作者： J. H. Saragih C. Anam W. S. Budi T. I. Simarmata G. Dougherty 1Postgraduate Program Department of Physics Faculty of Sciences and Mathematics Diponegoro University Jl. Prof. Soedarto SH Tembalang Semarang 50275 Central Java Indonesia 2Department of Physics Faculty of Sciences and Mathematics Diponegoro University Jl. Prof. Soedarto SH Tembalang Semarang 50275 Central Java Indonesia 3Department of Radiology Premier Jatinegara Hospital Jl. Jatinegara Timur No. 85-87 Jatinegara Kota Jakarta Timur 13310 DKI Jakarta Indonesia 4Department of Applied Physics and Medical Imaging California State University Channel Islands Camarillo CA 93012 USA

This study implements a selective mean filter (SMF) and determines its effectiveness on computed radiography (CR) images. A phantom of the Kualitas Citra Imajing (KUCING) was used. The effectiveness of the SMF was compared to the adaptive mean filter (AMF). The assessment of image quality was based on several parameters, such as the peak signal to noise ratio (PSNR), mean squared error (MSE), structural similarity index (SSIM), contrast consistency (CV), contrast linearity (CL), and modulation transfer function (MTF). The results show that the PSNR value generated by the SMF is higher than with the AMF. The MSE value generated by the SMF algorithm is lower than AMF. The SSIM values showed that SMF algorithm produces a better image similarity between the original image and the filtered image compared to the AMF algorithm.

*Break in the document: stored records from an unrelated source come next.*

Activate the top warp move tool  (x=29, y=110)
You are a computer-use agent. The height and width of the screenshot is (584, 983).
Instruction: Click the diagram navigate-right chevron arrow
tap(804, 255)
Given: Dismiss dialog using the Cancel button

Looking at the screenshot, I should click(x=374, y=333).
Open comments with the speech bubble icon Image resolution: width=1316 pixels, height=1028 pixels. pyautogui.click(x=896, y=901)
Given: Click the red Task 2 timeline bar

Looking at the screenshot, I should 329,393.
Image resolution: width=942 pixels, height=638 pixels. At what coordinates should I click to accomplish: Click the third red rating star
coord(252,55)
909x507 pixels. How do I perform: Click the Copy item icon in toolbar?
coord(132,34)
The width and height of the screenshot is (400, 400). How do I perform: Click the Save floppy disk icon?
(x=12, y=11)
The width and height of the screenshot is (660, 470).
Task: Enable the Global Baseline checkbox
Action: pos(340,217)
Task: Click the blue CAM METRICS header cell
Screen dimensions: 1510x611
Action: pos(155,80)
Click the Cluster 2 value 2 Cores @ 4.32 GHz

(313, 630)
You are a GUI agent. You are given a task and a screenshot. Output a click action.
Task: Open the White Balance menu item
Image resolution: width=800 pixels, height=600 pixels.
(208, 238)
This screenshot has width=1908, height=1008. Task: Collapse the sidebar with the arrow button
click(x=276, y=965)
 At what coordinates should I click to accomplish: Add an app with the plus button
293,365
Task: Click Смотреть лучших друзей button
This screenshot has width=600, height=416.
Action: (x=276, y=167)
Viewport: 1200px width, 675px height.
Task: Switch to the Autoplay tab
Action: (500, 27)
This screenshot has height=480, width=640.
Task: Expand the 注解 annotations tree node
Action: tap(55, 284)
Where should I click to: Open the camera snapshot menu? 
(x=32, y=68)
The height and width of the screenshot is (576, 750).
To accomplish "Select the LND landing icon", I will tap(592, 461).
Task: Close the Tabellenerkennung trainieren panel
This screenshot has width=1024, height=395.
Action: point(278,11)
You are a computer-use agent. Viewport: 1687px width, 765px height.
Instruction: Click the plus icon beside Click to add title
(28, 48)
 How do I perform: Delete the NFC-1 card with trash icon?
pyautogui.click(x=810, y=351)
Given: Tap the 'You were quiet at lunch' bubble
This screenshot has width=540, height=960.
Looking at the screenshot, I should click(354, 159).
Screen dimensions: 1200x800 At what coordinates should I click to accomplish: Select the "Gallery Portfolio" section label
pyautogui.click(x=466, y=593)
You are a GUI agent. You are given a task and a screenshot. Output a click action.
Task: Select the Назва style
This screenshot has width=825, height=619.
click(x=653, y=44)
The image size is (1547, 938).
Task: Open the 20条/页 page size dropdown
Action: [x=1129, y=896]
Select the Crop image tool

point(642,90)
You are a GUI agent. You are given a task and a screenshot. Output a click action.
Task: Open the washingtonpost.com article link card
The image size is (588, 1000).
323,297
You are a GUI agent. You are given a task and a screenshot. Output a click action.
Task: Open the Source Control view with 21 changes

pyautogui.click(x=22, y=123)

In consistency and linearity, the AMF leads to significant changes from the original image, while the SMF image is closer to the original image. The 10% MTF generated by the SMF is the same as the original image, while AMF produces a significant decrease in the 10% MTF. The SMF took 17.9 ± 0.7 seconds for denoising one CR image, while AMF took 519 ± 5 seconds. SMF decreases image noise without a significant effect on the spatial resolution of the image. SMF filtering is superior to AMF filtering in terms of spatial resolution and a shorter computational time.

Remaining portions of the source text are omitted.